# EXERCISE GOAL
What is the number of lines in the listing below that contain the string "node"? Give that number only.
+++
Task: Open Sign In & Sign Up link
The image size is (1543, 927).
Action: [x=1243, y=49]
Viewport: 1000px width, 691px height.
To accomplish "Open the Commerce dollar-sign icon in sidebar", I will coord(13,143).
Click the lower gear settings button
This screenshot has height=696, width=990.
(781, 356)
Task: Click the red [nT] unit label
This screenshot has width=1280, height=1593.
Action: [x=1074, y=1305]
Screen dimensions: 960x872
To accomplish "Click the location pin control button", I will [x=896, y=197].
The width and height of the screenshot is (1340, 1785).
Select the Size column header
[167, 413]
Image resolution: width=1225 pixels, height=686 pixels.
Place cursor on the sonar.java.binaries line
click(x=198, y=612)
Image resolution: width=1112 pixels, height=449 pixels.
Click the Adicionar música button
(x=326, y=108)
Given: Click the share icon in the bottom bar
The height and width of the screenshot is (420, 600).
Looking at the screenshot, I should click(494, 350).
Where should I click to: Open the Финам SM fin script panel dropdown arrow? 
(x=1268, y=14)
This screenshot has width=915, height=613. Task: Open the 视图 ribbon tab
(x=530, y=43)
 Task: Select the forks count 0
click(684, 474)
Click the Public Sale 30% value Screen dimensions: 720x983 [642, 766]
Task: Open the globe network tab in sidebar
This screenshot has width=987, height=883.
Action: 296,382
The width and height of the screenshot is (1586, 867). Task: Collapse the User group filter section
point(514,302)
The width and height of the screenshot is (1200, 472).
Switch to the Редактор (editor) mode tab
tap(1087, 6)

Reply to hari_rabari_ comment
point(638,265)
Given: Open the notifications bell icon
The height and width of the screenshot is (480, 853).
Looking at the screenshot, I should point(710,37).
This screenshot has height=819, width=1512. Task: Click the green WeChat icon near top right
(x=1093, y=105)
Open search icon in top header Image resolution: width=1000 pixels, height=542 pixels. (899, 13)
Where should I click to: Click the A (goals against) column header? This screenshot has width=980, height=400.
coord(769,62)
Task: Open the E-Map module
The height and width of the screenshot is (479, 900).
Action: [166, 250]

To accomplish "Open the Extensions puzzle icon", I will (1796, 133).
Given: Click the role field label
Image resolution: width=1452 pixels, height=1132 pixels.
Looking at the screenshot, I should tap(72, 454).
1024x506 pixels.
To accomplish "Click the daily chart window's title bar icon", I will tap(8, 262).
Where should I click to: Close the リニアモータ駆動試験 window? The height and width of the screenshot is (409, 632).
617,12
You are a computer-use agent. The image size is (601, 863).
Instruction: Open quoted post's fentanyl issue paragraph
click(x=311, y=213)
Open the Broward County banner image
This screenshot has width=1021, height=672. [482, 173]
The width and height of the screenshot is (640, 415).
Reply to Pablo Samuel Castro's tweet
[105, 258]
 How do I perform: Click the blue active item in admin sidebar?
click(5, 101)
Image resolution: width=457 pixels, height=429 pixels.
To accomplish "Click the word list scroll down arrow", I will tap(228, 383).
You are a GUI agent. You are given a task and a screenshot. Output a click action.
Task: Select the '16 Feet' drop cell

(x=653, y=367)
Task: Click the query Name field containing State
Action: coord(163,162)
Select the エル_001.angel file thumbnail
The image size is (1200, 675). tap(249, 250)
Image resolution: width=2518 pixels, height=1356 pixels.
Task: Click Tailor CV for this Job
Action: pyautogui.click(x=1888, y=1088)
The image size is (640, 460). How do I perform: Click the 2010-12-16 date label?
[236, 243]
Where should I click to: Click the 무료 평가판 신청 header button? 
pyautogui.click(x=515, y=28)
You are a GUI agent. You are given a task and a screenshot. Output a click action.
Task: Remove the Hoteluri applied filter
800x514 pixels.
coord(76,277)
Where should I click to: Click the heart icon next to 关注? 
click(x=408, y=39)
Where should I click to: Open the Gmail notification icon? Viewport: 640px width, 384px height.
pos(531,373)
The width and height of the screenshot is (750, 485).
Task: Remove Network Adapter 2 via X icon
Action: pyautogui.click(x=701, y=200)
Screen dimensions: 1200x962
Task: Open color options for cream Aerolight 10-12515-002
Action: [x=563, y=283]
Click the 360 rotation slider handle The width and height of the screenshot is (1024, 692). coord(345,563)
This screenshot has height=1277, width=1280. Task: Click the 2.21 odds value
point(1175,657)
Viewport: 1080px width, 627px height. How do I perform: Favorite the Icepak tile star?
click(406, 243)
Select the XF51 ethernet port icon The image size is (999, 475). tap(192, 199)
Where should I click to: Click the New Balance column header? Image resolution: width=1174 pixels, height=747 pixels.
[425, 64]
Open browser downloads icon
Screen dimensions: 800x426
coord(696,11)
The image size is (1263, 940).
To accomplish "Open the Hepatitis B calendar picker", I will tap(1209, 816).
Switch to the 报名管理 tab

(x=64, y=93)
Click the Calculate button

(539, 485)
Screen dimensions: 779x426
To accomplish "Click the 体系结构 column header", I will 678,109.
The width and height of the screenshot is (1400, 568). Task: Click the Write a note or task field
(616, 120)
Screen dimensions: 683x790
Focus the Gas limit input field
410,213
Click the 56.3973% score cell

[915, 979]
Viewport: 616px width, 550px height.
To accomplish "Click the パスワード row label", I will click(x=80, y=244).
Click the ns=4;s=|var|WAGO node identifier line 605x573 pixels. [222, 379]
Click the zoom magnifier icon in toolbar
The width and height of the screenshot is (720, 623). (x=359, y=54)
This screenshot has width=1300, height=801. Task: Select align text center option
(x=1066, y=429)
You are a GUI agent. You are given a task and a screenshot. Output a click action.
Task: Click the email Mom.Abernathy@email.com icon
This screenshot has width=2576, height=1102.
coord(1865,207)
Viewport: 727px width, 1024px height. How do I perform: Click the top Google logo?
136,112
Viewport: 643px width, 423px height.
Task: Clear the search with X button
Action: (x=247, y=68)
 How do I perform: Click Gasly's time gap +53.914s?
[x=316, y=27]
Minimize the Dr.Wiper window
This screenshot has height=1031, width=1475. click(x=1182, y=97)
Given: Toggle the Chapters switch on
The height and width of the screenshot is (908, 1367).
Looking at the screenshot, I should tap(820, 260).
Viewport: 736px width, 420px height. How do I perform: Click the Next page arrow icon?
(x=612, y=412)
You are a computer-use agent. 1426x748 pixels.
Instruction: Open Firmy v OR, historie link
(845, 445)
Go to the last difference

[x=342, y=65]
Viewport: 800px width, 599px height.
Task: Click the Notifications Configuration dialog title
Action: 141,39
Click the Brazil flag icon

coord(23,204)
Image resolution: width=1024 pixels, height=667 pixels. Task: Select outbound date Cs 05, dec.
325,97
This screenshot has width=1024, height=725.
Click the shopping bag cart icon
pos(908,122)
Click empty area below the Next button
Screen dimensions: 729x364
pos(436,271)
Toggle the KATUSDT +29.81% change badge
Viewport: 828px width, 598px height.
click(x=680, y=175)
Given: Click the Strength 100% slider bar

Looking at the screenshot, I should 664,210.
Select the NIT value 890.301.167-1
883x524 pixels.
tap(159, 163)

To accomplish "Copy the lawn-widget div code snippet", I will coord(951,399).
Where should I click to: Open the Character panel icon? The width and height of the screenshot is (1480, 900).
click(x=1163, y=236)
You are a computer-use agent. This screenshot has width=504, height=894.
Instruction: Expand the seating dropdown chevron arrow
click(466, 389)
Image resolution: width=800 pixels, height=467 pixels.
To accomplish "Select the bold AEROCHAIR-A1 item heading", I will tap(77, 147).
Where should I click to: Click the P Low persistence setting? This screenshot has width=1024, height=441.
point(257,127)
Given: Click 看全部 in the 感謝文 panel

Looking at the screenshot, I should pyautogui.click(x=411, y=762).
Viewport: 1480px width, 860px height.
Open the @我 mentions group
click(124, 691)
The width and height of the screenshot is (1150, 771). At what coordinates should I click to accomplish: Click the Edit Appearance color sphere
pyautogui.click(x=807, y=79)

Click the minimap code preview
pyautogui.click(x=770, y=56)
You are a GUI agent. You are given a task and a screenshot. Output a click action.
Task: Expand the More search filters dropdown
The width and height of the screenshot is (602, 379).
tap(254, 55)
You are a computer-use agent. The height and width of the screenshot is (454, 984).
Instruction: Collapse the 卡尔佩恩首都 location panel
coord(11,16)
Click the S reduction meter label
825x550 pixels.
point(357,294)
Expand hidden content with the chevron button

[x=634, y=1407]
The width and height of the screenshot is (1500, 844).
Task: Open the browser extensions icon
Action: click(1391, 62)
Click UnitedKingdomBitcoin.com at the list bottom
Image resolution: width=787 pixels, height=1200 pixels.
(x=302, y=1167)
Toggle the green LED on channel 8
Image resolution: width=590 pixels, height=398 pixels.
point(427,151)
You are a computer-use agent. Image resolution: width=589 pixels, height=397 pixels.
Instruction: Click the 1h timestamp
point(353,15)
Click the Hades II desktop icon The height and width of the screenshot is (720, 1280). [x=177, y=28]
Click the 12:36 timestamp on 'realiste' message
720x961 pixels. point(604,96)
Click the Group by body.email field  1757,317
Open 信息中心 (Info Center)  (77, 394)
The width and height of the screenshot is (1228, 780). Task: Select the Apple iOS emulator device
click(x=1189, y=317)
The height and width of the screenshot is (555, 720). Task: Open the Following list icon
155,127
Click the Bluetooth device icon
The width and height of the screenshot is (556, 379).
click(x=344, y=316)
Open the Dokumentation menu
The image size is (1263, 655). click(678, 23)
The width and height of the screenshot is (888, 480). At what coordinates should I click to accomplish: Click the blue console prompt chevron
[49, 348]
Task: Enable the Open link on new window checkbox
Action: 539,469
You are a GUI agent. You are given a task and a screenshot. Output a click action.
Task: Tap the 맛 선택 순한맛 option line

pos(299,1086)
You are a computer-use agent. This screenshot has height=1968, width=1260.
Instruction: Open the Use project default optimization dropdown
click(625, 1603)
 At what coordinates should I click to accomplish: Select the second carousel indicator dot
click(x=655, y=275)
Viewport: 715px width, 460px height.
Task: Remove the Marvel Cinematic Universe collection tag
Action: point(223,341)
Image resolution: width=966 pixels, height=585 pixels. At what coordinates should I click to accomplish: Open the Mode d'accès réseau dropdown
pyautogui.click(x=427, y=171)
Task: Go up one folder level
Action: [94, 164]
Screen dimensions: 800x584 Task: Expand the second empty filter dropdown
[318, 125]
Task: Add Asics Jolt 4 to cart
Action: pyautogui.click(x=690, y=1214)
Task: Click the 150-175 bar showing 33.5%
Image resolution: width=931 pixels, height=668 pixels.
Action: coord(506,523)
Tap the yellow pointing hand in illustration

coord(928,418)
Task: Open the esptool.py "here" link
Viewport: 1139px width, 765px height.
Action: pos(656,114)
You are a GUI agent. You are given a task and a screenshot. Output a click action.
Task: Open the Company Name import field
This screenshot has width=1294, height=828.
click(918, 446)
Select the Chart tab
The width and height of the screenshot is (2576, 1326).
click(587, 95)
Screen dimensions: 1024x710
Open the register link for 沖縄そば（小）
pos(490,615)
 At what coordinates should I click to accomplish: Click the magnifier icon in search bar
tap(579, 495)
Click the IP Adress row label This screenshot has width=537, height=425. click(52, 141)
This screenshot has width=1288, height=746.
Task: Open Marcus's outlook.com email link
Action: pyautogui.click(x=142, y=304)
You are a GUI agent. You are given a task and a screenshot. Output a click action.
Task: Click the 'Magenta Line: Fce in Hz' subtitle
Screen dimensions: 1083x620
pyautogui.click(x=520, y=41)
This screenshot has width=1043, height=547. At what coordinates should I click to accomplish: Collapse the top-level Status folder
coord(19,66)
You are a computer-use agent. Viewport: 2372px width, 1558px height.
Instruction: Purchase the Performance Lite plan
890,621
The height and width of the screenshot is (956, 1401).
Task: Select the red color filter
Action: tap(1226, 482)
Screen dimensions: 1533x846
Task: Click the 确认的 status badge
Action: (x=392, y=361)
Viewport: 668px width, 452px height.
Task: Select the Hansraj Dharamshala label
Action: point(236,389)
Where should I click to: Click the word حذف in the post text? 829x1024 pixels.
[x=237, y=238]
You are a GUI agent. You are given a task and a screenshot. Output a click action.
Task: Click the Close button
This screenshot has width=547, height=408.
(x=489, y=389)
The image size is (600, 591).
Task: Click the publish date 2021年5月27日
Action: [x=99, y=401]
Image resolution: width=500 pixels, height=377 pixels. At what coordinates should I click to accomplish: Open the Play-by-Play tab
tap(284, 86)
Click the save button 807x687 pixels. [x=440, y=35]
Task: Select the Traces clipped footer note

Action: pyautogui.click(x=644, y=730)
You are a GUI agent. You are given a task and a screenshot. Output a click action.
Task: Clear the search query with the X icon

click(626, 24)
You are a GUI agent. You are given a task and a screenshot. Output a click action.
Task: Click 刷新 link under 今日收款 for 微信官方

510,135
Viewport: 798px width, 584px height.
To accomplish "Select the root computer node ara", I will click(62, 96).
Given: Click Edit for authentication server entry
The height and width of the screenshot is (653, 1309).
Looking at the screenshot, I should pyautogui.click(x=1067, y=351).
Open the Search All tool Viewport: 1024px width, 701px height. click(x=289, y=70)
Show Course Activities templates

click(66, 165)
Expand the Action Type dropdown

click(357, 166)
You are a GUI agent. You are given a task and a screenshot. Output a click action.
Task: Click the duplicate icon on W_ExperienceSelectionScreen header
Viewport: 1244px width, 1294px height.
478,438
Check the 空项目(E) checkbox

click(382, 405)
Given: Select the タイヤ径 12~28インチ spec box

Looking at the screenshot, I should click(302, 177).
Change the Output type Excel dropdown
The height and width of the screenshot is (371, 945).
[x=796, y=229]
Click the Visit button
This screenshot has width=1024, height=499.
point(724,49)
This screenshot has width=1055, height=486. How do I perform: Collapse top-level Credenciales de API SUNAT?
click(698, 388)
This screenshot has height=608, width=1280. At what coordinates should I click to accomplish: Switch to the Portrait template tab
+++
# THE ANSWER
2